[Pixel coordinate grounding data]
════

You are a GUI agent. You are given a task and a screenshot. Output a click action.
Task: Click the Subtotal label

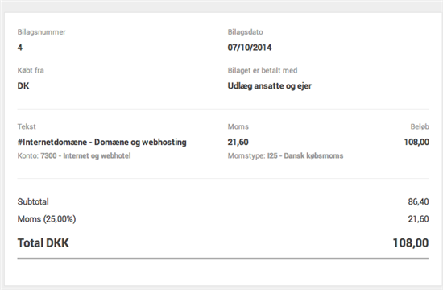click(33, 202)
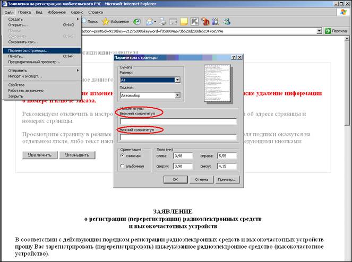The image size is (352, 262).
Task: Select the альбомная landscape orientation
Action: click(122, 166)
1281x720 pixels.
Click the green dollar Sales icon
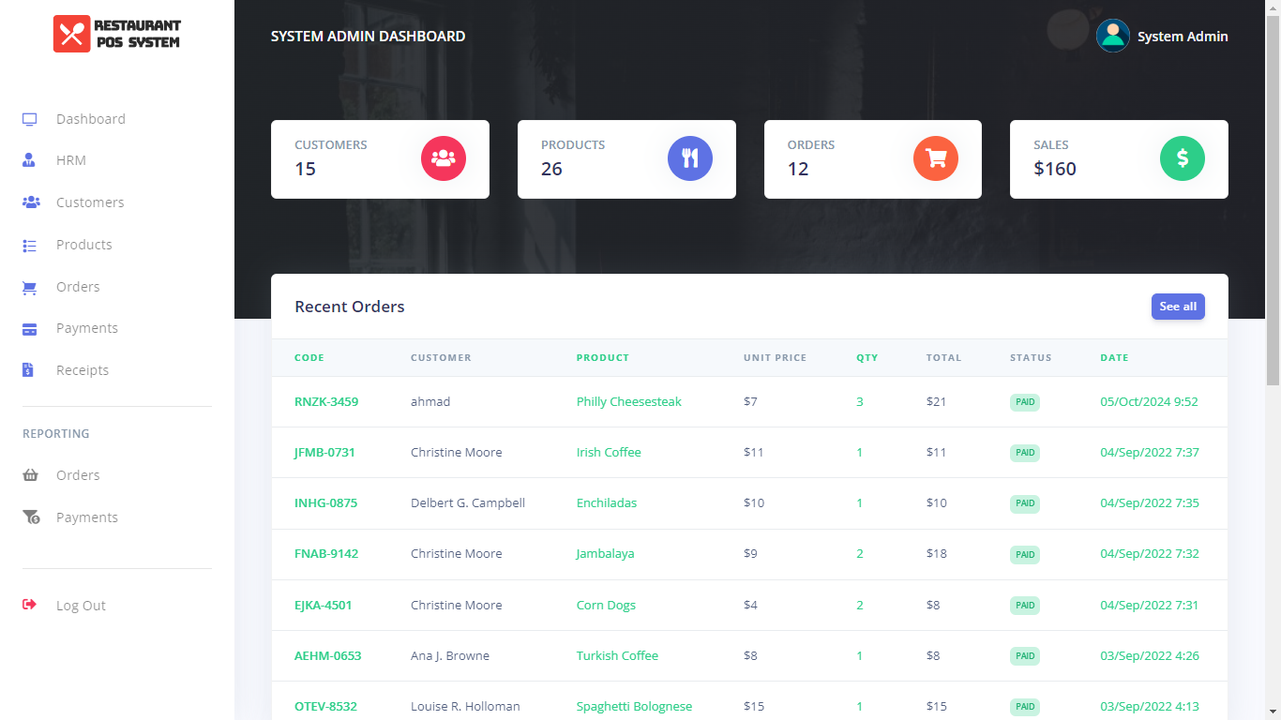1182,159
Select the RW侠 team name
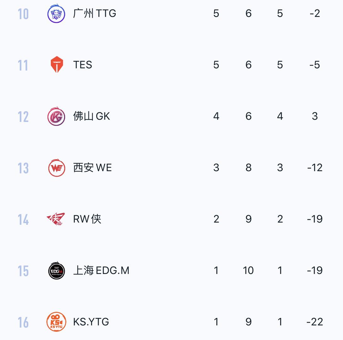This screenshot has width=343, height=340. point(87,219)
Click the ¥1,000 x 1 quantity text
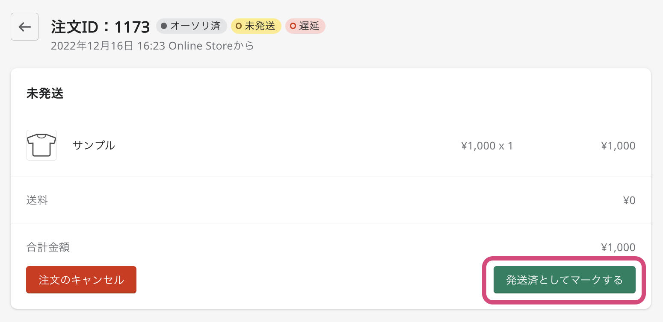 click(x=487, y=146)
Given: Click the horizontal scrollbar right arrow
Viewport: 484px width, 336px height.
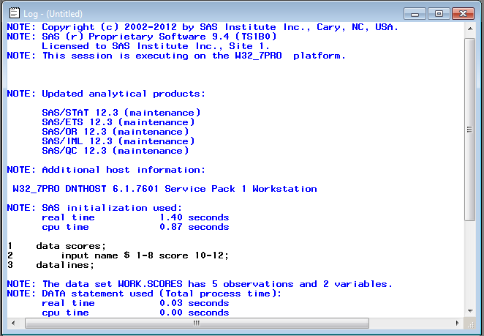Looking at the screenshot, I should [458, 323].
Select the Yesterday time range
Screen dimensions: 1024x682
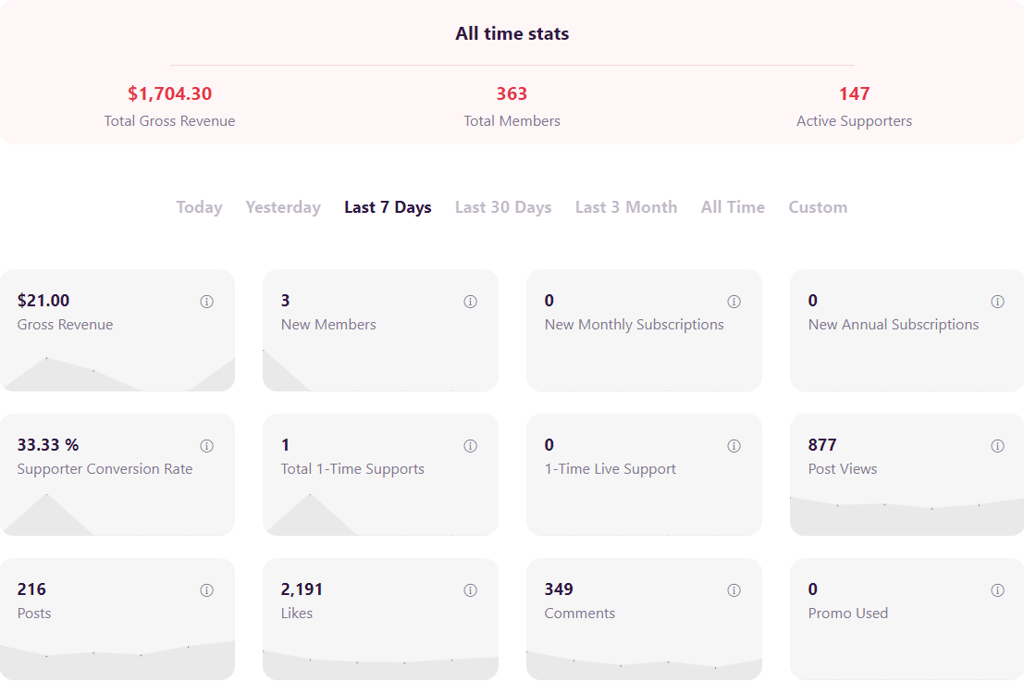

════

**EXERCISE PROMPT:**
Could you reproduce the records above exactly, leaving out the pictures?

**WORKED SOLUTION:**
You are a GUI agent. You are given a task and a screenshot. Output a click action.
Task: Click the Subtotal label

click(33, 202)
The image size is (352, 262).
Task: Select the альбомная landscape orientation
Action: click(122, 166)
1281x720 pixels.
Click the green dollar Sales icon
1182,159
Select the RW侠 team name
This screenshot has width=343, height=340. point(87,219)
Click the ¥1,000 x 1 quantity text
 click(x=487, y=146)
Given: Click the horizontal scrollbar right arrow
Viewport: 484px width, 336px height.
Looking at the screenshot, I should [458, 323].
Select the Yesterday time range
Screen dimensions: 1024x682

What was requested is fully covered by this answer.